Stored items
[Start of section]
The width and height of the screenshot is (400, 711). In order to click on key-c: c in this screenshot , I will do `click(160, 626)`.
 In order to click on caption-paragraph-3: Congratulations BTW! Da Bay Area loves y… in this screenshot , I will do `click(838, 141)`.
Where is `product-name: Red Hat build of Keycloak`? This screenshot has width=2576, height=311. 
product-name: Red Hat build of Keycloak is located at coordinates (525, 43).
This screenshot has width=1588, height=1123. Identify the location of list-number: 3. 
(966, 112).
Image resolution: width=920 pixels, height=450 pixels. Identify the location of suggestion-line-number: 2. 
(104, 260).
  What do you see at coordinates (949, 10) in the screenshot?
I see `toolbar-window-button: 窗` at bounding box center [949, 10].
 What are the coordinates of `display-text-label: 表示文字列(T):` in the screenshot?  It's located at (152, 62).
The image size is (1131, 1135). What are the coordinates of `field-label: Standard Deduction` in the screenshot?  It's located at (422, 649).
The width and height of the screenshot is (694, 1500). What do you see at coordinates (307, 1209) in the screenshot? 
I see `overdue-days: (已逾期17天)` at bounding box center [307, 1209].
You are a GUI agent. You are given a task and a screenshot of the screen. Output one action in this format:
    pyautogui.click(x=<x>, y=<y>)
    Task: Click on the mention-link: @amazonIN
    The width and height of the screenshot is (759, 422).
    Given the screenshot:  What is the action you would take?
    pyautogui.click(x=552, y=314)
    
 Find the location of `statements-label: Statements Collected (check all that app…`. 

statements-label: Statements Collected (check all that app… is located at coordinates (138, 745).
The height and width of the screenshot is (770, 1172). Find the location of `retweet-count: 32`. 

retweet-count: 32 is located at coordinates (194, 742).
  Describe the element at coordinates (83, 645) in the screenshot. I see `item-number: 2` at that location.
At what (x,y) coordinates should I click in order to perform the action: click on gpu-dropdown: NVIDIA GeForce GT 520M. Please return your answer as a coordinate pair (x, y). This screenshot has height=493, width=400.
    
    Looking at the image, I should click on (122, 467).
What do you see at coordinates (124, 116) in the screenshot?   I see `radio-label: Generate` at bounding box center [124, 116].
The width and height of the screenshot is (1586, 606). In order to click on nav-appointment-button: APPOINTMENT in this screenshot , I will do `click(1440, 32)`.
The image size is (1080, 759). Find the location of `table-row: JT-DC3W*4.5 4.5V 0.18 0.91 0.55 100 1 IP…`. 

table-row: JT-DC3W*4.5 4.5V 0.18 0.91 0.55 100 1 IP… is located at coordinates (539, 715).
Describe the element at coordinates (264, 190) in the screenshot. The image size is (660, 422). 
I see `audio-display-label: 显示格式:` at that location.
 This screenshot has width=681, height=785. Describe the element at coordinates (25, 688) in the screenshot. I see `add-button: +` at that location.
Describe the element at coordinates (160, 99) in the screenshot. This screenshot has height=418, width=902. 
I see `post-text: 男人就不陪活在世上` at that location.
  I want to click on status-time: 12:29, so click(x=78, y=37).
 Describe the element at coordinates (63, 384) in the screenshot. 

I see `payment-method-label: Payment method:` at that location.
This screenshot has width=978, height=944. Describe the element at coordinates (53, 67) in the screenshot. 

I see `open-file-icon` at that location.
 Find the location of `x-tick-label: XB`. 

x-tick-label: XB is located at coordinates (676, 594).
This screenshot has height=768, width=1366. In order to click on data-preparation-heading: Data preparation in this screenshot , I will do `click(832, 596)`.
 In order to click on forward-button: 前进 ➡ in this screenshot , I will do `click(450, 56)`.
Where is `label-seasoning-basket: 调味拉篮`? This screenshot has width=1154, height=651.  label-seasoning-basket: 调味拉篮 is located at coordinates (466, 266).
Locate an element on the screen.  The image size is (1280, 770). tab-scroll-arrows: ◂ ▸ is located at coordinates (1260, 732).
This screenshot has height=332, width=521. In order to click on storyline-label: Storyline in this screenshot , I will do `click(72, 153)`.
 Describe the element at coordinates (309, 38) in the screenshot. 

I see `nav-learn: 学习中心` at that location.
[End of section]
Task details:
Could you turn all the records above into a JSON list of strings, one string per line, with blank lines left out?

Response:
[
  "The width and height of the screenshot is (400, 711). In order to click on key-c: c in this screenshot , I will do `click(160, 626)`.",
  " In order to click on caption-paragraph-3: Congratulations BTW! Da Bay Area loves y… in this screenshot , I will do `click(838, 141)`.",
  "Where is `product-name: Red Hat build of Keycloak`? This screenshot has width=2576, height=311. ",
  "product-name: Red Hat build of Keycloak is located at coordinates (525, 43).",
  "This screenshot has width=1588, height=1123. Identify the location of list-number: 3. ",
  "(966, 112).",
  "Image resolution: width=920 pixels, height=450 pixels. Identify the location of suggestion-line-number: 2. ",
  "(104, 260).",
  "  What do you see at coordinates (949, 10) in the screenshot?",
  "I see `toolbar-window-button: 窗` at bounding box center [949, 10].",
  " What are the coordinates of `display-text-label: 表示文字列(T):` in the screenshot?  It's located at (152, 62).",
  "The image size is (1131, 1135). What are the coordinates of `field-label: Standard Deduction` in the screenshot?  It's located at (422, 649).",
  "The width and height of the screenshot is (694, 1500). What do you see at coordinates (307, 1209) in the screenshot? ",
  "I see `overdue-days: (已逾期17天)` at bounding box center [307, 1209].",
  "You are a GUI agent. You are given a task and a screenshot of the screen. Output one action in this format:",
  "    pyautogui.click(x=<x>, y=<y>)",
  "    Task: Click on the mention-link: @amazonIN",
  "    The width and height of the screenshot is (759, 422).",
  "    Given the screenshot:  What is the action you would take?",
  "    pyautogui.click(x=552, y=314)",
  " Find the location of `statements-label: Statements Collected (check all that app…`. ",
  "statements-label: Statements Collected (check all that app… is located at coordinates (138, 745).",
  "The height and width of the screenshot is (770, 1172). Find the location of `retweet-count: 32`. ",
  "retweet-count: 32 is located at coordinates (194, 742).",
  "  Describe the element at coordinates (83, 645) in the screenshot. I see `item-number: 2` at that location.",
  "At what (x,y) coordinates should I click in order to perform the action: click on gpu-dropdown: NVIDIA GeForce GT 520M. Please return your answer as a coordinate pair (x, y). This screenshot has height=493, width=400.",
  "    Looking at the image, I should click on (122, 467).",
  "What do you see at coordinates (124, 116) in the screenshot?   I see `radio-label: Generate` at bounding box center [124, 116].",
  "The width and height of the screenshot is (1586, 606). In order to click on nav-appointment-button: APPOINTMENT in this screenshot , I will do `click(1440, 32)`.",
  "The image size is (1080, 759). Find the location of `table-row: JT-DC3W*4.5 4.5V 0.18 0.91 0.55 100 1 IP…`. ",
  "table-row: JT-DC3W*4.5 4.5V 0.18 0.91 0.55 100 1 IP… is located at coordinates (539, 715).",
  "Describe the element at coordinates (264, 190) in the screenshot. The image size is (660, 422). ",
  "I see `audio-display-label: 显示格式:` at that location.",
  " This screenshot has width=681, height=785. Describe the element at coordinates (25, 688) in the screenshot. I see `add-button: +` at that location.",
  "Describe the element at coordinates (160, 99) in the screenshot. This screenshot has height=418, width=902. ",
  "I see `post-text: 男人就不陪活在世上` at that location.",
  "  I want to click on status-time: 12:29, so click(x=78, y=37).",
  " Describe the element at coordinates (63, 384) in the screenshot. ",
  "I see `payment-method-label: Payment method:` at that location.",
  "This screenshot has width=978, height=944. Describe the element at coordinates (53, 67) in the screenshot. ",
  "I see `open-file-icon` at that location.",
  " Find the location of `x-tick-label: XB`. ",
  "x-tick-label: XB is located at coordinates (676, 594).",
  "This screenshot has height=768, width=1366. In order to click on data-preparation-heading: Data preparation in this screenshot , I will do `click(832, 596)`.",
  " In order to click on forward-button: 前进 ➡ in this screenshot , I will do `click(450, 56)`.",
  "Where is `label-seasoning-basket: 调味拉篮`? This screenshot has width=1154, height=651.  label-seasoning-basket: 调味拉篮 is located at coordinates (466, 266).",
  "Locate an element on the screen.  The image size is (1280, 770). tab-scroll-arrows: ◂ ▸ is located at coordinates (1260, 732).",
  "This screenshot has height=332, width=521. In order to click on storyline-label: Storyline in this screenshot , I will do `click(72, 153)`.",
  " Describe the element at coordinates (309, 38) in the screenshot. ",
  "I see `nav-learn: 学习中心` at that location."
]